DCMPMS Seminars

Surface electronic structure and antiferromagnetism of early-transition metal/metal-oxide ultra-thin films: Mn and V systems

by Mr. Asish Kumar Kundu (Ph.D. Student, Surface Physics and Material Science Division, Saha Institute of Nuclear Physics, Kolkata)

Tuesday, October 25, 2016 from to (Asia/Kolkata)
at AG80
Description
Spontaneous occurrence of long-range magnetic order in reduced dimensions (1D chains or 2D surfaces) have been under intense investigation for many decades now. Recently, it is predicted that early transition metal over-layer on noble metal substrate can show 2D AFM and novel electronic properties but little progress has been achieved for the experimental study.

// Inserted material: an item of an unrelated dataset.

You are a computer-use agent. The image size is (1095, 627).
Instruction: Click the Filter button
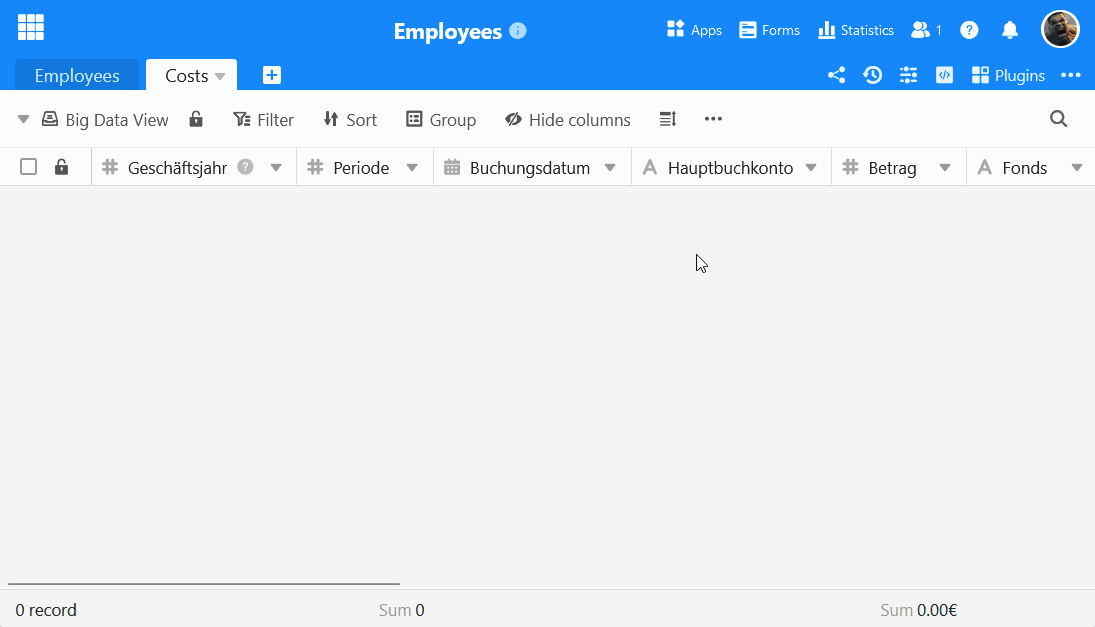pos(263,120)
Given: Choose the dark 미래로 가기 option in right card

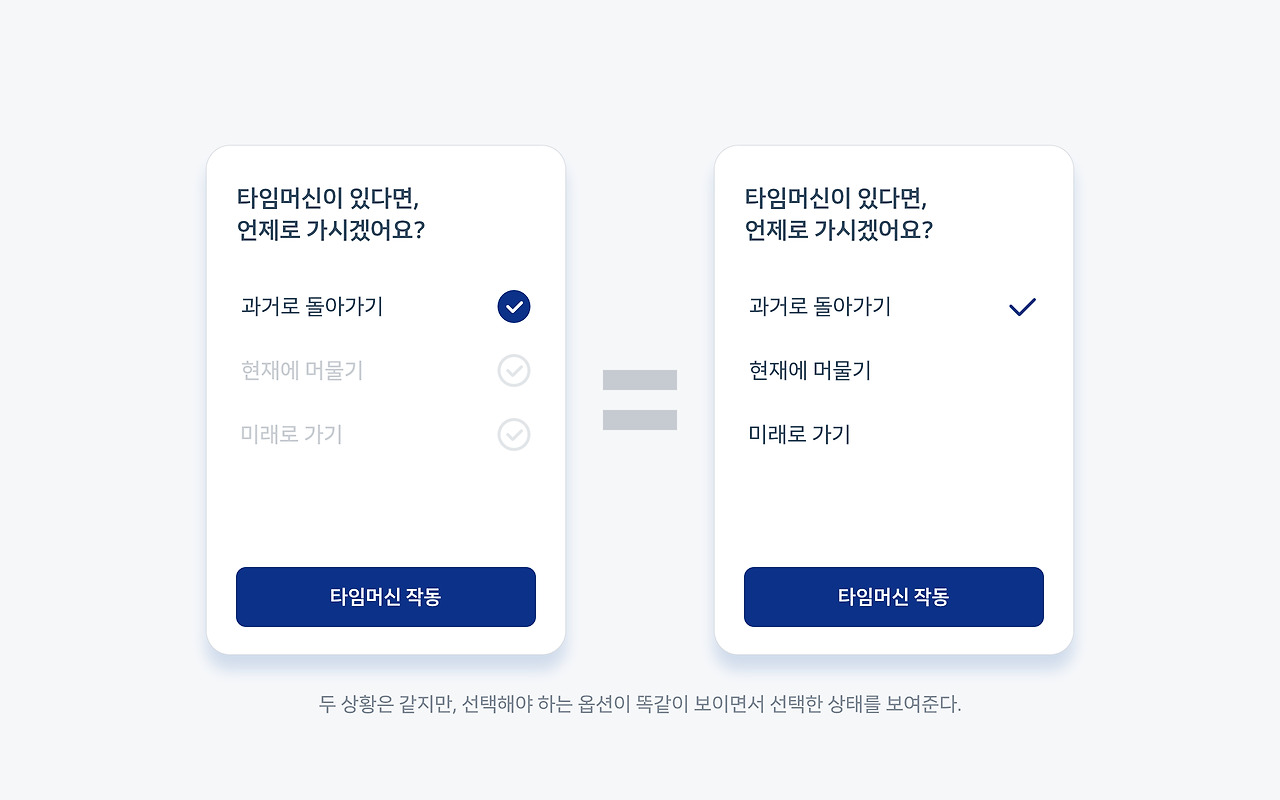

In our study, we have used Low-Energy Electron Diffraction (LEED) techniques as a probe of surface antiferromagnetism and Angle-Resolved Photoelectron Spectroscopy (ARPES) for determine the electronic structure. In my talk I will show you the occurrence of 2D AFM for the monolayer of Mn on Ag(001) as well as MnO(001) systems. Although, it is well known that bulk MnO is a type–II AFM with a Neel temperature of 122 K, but the surface antiferromagnetism of MnO is not known so far. We have studied surface antiferromagnetism of MnO(001) thin film where we found an enhancement of Neel temperature. But in the case of thin film one should expect lower value of Neel temperature than the bulk one due to the finite size effect. On the other hand, V2O3 is a well-known model system to study the Metal-to-Insulator (MIT) transition. Recently, it has been reported that oxygen rich reconstructed surface does not show MIT. It is also reported that the domain formation in the film plays a great impact on the dielectric, piezoelectric and optical properties of the film. We have grown domain-V2O3 structure and study the MIT by ARPES to see the effect of domain formation on the MIT. Ultimately we found MIT does not affected by the domain formation.